Coal boom triggers Mozambique’s biggest port to triple capacity

Capacity at the company’s wholly-owned terminal at the Maputo port, the country’s biggest, will grow to 4.5 million tons annually by the end of June from 1.5 million tons.
Image: Waldo Swiegers/Bloomberg

Grindrod Ltd., the Johannesburg-listed logistics operator, plans to triple capacity at its drybulk port terminals in Mozambique to cater for growing demand for coal exports from neighbouring South Africa, the company said Monday.

Capacity at the company’s wholly-owned terminal at the Maputo port, the country’s biggest, will grow to 4.5 million tons annually by the end of June from 1.5 million tons. While that at its 65%-held Matola coal terminal will increase to 12 million tons yearly from the current 7.3 million tons “in the short to medium term,” Grindrod said in a statement on its website.

The company’s decision comes as demand for coal has surged with economies bouncing back from Covid-19, and South African mining companies are searching for alternatives to export their goods due to snarl-ups at the nation’s own ports and railways, potentially costing billions of dollars in lost revenue.

Still, Mozambique is not without its challenges. Trucks crossing the South African border to Mozambique at times can wait up to three days in queues of more than 15 kilometers (about 9 miles) long.

“Critical to both projects is unlocking road and rail bottlenecks along the corridor,” Grindrod said.

Problem statement: Rewrite the passage of the article on Mozambique's port expansion that opens with "The company’s decision" and closes with "in lost revenue.", putting "congestion" in place of "snarl-ups". The material after this article is separate from it and unrelated.

Given information:
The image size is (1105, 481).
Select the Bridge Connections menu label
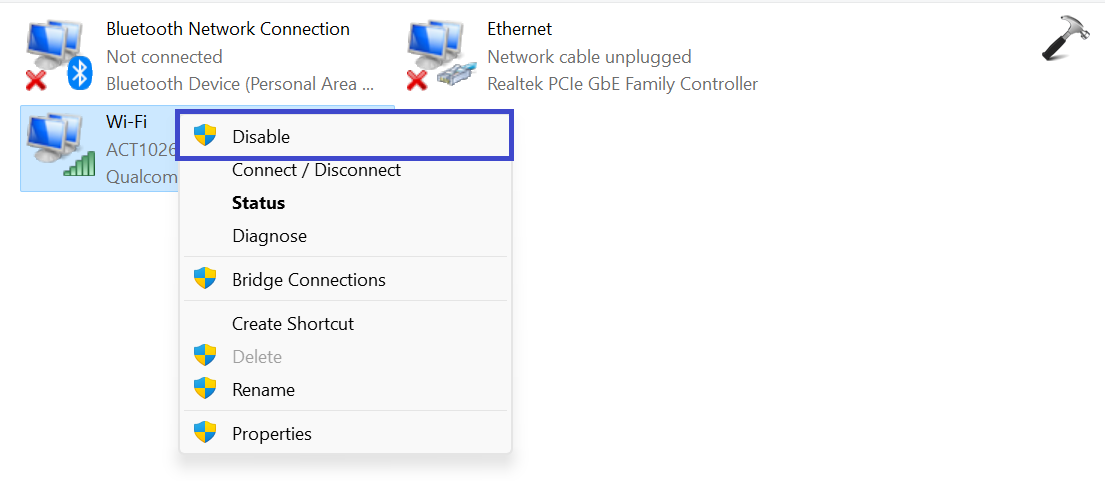tap(308, 280)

Exercise response:
The company’s decision comes as demand for coal has surged with economies bouncing back from Covid-19, and South African mining companies are searching for alternatives to export their goods due to congestion at the nation’s own ports and railways, potentially costing billions of dollars in lost revenue.